The racecars are lined up so close, the bumpers touch. The track is surprisingly short; the cars pass and seconds later pass again. It all happens fast. Five minutes into the race, the Swan Energy car swerves and crashes into the side wall. The Quicken car quickly veers to the right to avoid a pileup. Within seconds a tow truck pulls the smashed car into the pit area. It’s now missing its entire hood and front panels.
Unlike at a baseball or football game, the spectators at NASCAR are for the most part silent, watching the cars go around and around at breakneck speed. It’s like watching tennis, but instead of heads moving back and forth, these heads move up and down, following the track, never taking their eyes off their favorite driver. Kurt Busch, Jimmie Johnson, Dale Earnhardt Jr. and Jeff Gordon: In this world, these names eclipse ones like Kardashian.
The day after the race, still in search of the man and the fast car of my idyllic image, I arrange to meet Kasey Kahne, a 34-year-old NASCAR driver. We meet at the Hendrick Motorsports plant in Concord, North Carolina, where his team’s cars are assembled, systems are calibrated and decals are applied. He came in 22nd at Martinsville and is here to go over his mistakes, strategizing for his next event, in Texas.
I ask him about his tires. He tells me his strategy is to “go fast.” He is a man of very few words.
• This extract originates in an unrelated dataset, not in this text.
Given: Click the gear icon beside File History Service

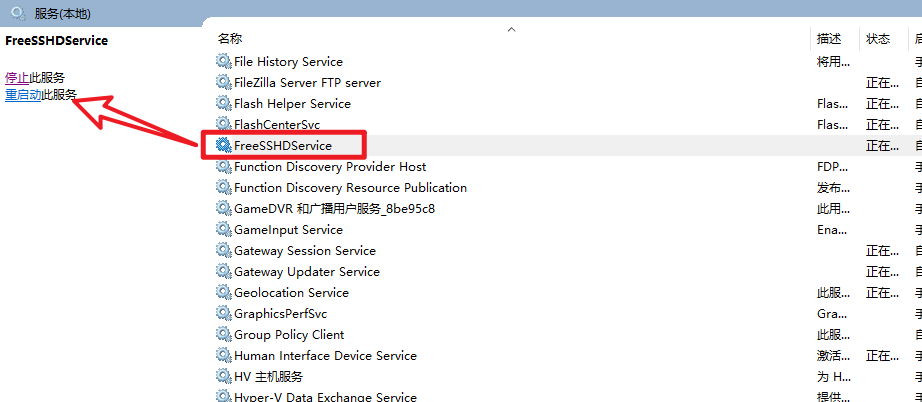Looking at the screenshot, I should pos(223,61).
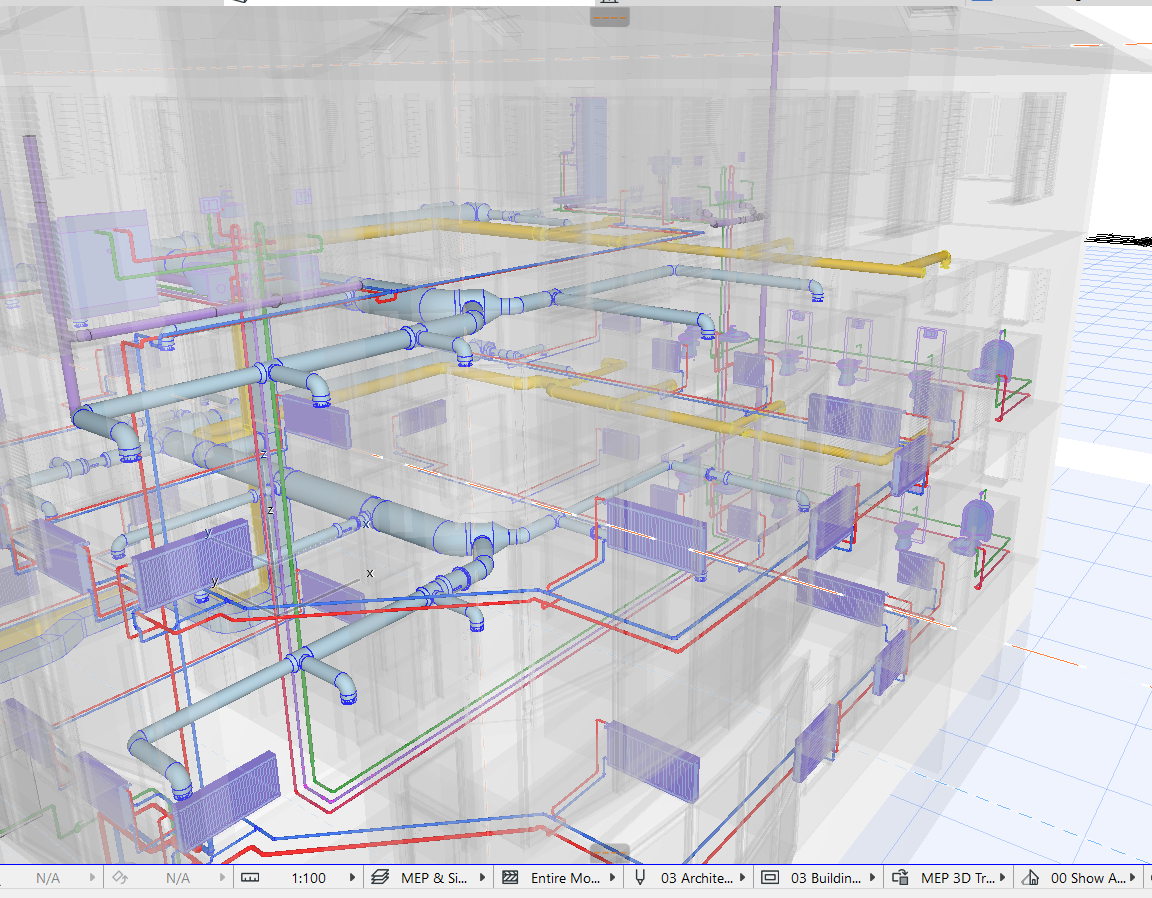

He takes me for a ride in a Chevy SS, the production version of the racecar he had driven a day earlier and the car Chevrolet had given me to drive from the airport. I told him I’d gotten it up to 102 miles per hour on the I-85. Not to be outdone, especially by a girl, he takes off down a quaint country road and without a blink gets the car to 102. A tie is good enough for him. A wry but humble smile and Paul Newman eyes belie his age.
This is NASCAR country. The people who fill it believe in God, racecars and barbecue. I wasn’t wearing my flower-print dress for my ride with Kahne, but those blue eyes and that sure hand on the wheel...maybe my psychic was wrong.